Wide channel numbering changed with 802.11ac:

  • 802.11n Channels (the "old" way)
    • One 20 MHz primary channel, with a channel extension above or below
    • 40 MHz Example: Channel 36, +1
    • 40 MHz Example: Channel 40, -1
    • 40 MHz Example: Channel 36+40
    • This terminology should no longer be used

  • 802.11ac Channels (the "new" way)
    • Reference the center channel frequency for the entire 40/80/160 MHz wide channel
    • Designate one 20 MHz portion of the wide channel as the Primary 20 MHz
    • 40 MHz Example: Channel 38 with Primary 20 MHz channel 36
    • 80 MHz Example: Channel 155 with Primary 20 MHz channel 149
    • 160 MHz Example: Channel 50 with Primary 20 MHz channel 44

Andrew von Nagy


  1. Is there a standard, short notation for the "new" way? In the "old" way you'd have "36, +1" (or 36+40), but I haven't seen any form of short notation to denote the wide channel along with the primary channel for 802.11ac channels. I think it would be very convenient to establish one.

    1. Hi Adrian,
      I agree, a short form notation would be really handy. I've been thinking about using the form "42p36" to indicate the wide channel and primary channel.
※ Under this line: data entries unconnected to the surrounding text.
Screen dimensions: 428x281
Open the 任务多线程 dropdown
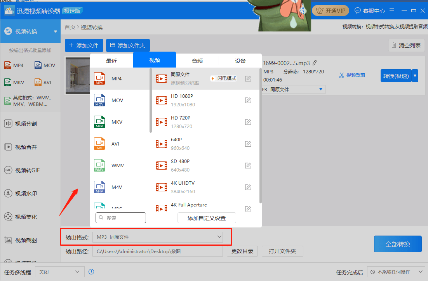click(x=59, y=272)
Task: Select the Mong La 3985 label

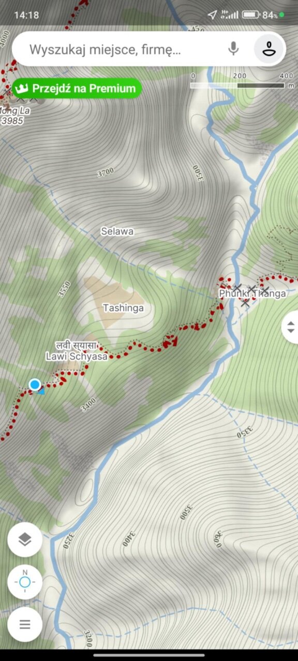Action: pyautogui.click(x=14, y=116)
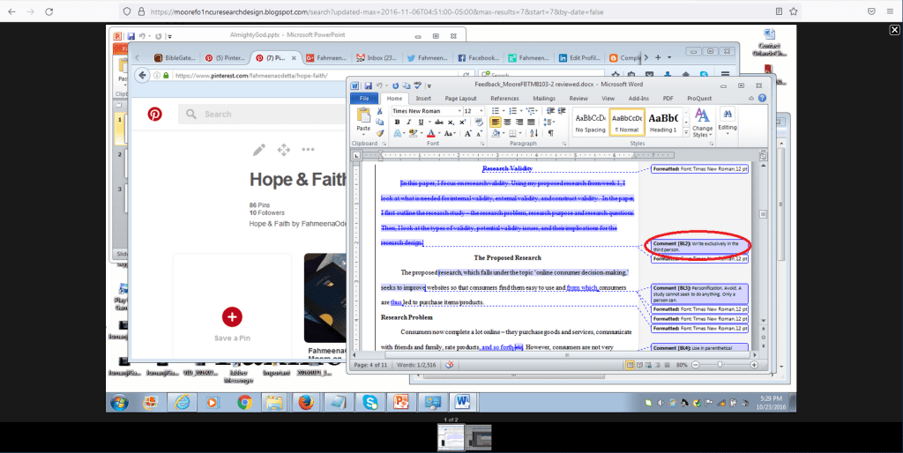
Task: Click the Pinterest logo icon
Action: 154,114
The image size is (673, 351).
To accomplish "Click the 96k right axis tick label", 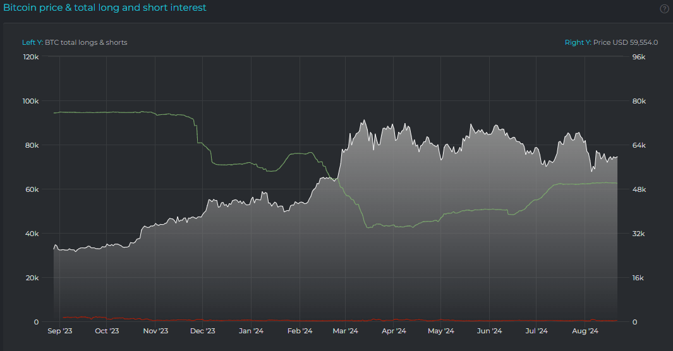I will [x=638, y=57].
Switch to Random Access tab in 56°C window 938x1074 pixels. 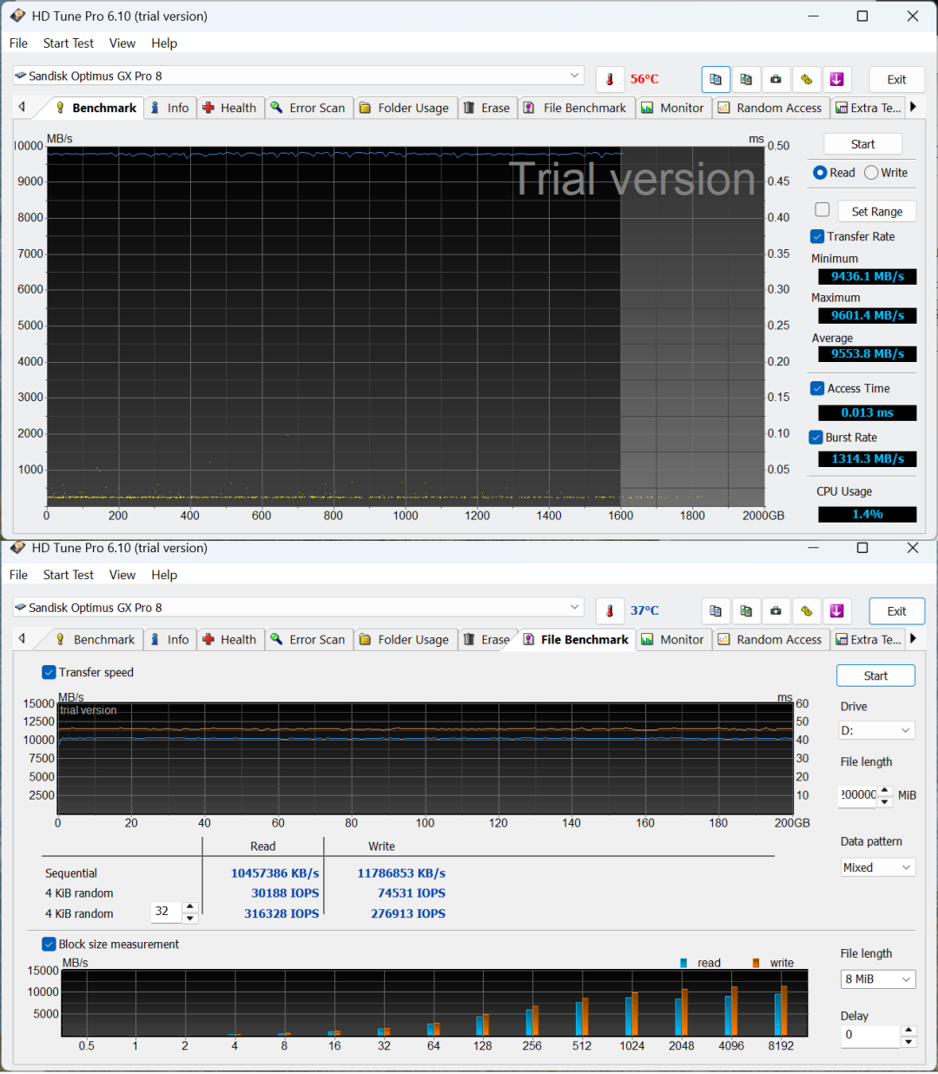[770, 108]
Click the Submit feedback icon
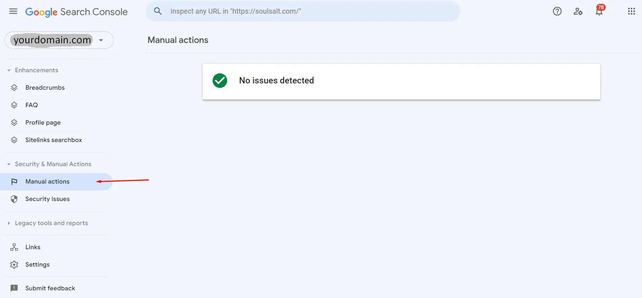Image resolution: width=642 pixels, height=298 pixels. (14, 288)
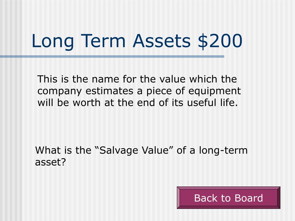The image size is (295, 221).
Task: Select the answer line starting What is
Action: [141, 156]
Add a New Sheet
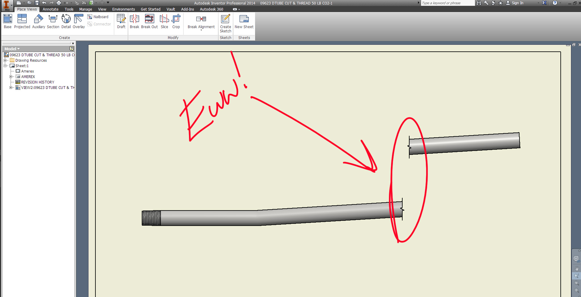Viewport: 581px width, 297px height. pos(244,21)
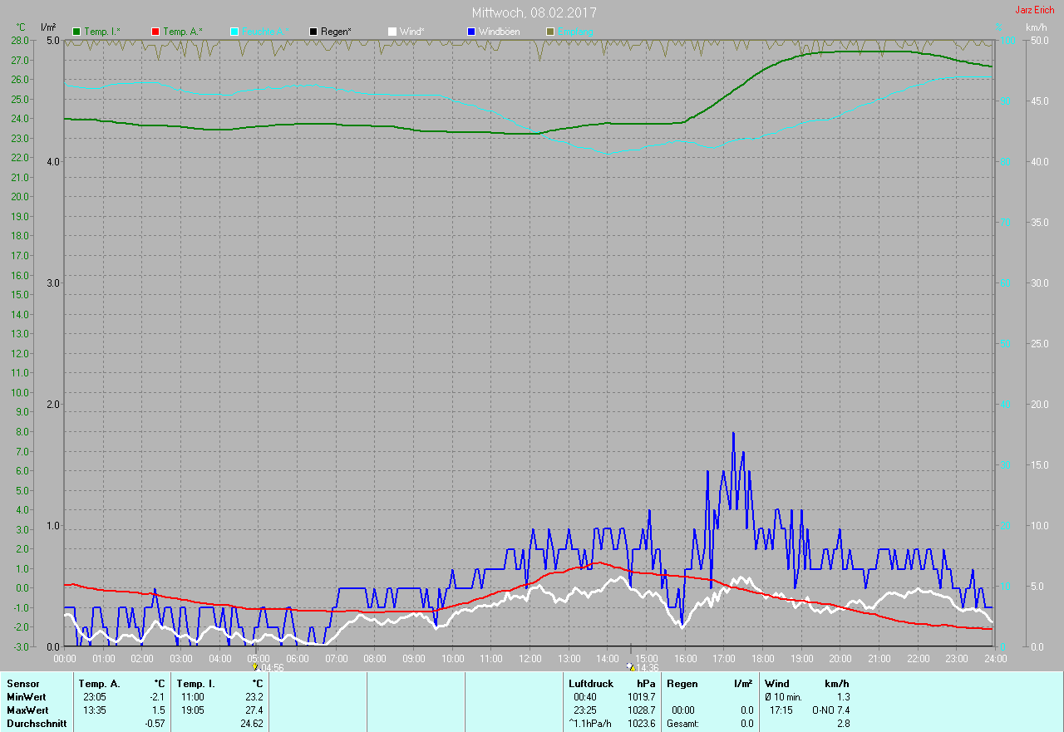The image size is (1064, 732).
Task: Click the red Jarz Erich label
Action: click(1034, 10)
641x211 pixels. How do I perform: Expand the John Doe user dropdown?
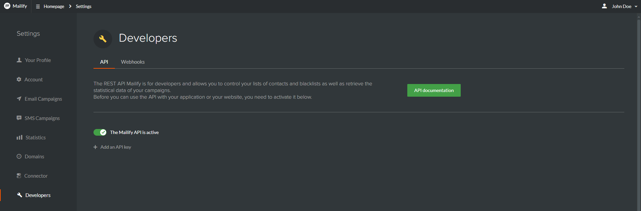636,6
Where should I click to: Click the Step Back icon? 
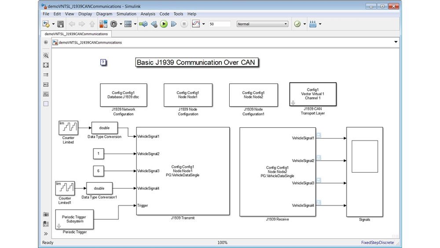coord(154,24)
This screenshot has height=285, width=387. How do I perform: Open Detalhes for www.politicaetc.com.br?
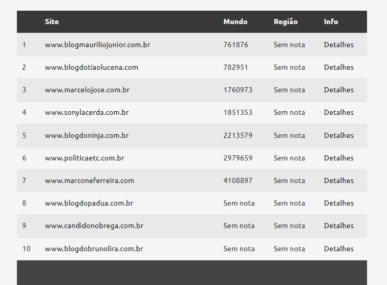339,158
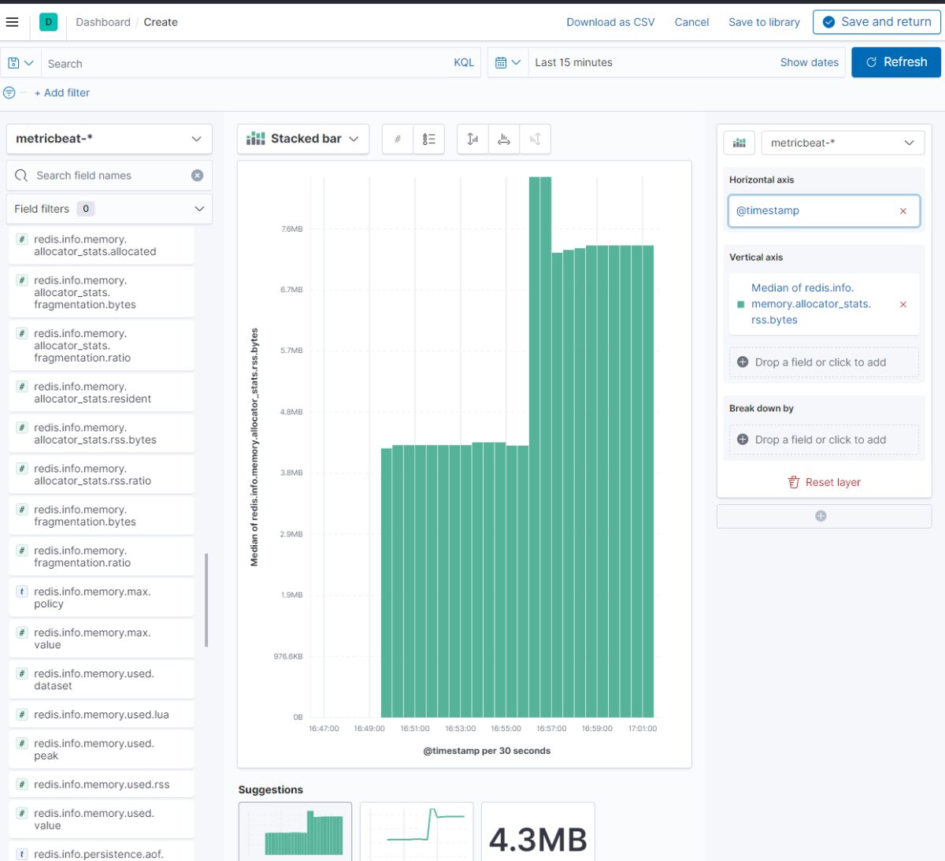This screenshot has width=945, height=861.
Task: Click the Refresh button
Action: click(x=895, y=62)
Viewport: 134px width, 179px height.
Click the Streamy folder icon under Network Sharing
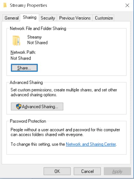[x=16, y=41]
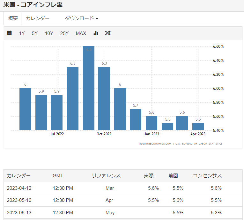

  2. Andrew, great reference, espec the 'visual' on DFS. But, can you explain why the 160 MHz primary 20 MHz channel is 44 and not 36? In the same light, how would you designate the 160 MHz primary 20 MHz channel?

    1. Any of the smaller 20 MHz channels within a larger 40/80/160 MHz channel can be designated as the primary 20 MHz channel. It is up to the administrator to decide. It comes into play when channels overlap and they need to back down to smaller non-overlapping channels. See my previous articles on 802.11ac for reference. The primary channel is also used to send broadcast management frames such as beacons and broadcast / multicast data traffic.

  3. How about C42P36/40 to describe centre/primary/width?

    1. Well, the channel number implicitly tells you the width.